[Opening SOURCE DATA section]

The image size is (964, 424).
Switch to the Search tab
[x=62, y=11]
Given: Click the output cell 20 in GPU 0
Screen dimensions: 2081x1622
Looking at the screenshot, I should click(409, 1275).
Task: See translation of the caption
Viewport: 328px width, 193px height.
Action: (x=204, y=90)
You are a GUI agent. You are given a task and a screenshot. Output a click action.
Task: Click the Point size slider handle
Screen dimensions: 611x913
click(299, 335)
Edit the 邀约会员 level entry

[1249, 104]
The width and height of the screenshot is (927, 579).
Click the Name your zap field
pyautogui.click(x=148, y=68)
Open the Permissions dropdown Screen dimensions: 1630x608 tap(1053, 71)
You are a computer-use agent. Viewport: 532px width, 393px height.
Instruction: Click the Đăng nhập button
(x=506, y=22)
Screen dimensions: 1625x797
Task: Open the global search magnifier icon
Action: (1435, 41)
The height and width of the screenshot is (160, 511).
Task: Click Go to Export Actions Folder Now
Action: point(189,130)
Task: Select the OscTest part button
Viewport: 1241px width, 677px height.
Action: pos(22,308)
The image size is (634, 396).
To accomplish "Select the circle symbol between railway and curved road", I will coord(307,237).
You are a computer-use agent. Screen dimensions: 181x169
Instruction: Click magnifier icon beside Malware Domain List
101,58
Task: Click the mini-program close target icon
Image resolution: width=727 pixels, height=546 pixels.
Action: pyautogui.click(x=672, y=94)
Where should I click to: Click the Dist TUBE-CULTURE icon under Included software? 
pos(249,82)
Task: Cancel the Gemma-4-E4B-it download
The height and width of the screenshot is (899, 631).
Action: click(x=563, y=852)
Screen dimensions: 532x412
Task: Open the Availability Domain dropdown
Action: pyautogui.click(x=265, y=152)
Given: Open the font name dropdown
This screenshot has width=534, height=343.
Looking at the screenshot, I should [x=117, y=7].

[Closing SOURCE DATA section]

▸ **ACTIVITY**: Your task for the entries above: copy exactly the span starting with the line with "Switch to the Search tab" and going on through the line with "Task: Click the Point size slider handle", both lines included, and nothing else.

▸ **TASK OUTPUT**:
Switch to the Search tab
[x=62, y=11]
Given: Click the output cell 20 in GPU 0
Screen dimensions: 2081x1622
Looking at the screenshot, I should click(409, 1275).
Task: See translation of the caption
Viewport: 328px width, 193px height.
Action: (x=204, y=90)
You are a GUI agent. You are given a task and a screenshot. Output a click action.
Task: Click the Point size slider handle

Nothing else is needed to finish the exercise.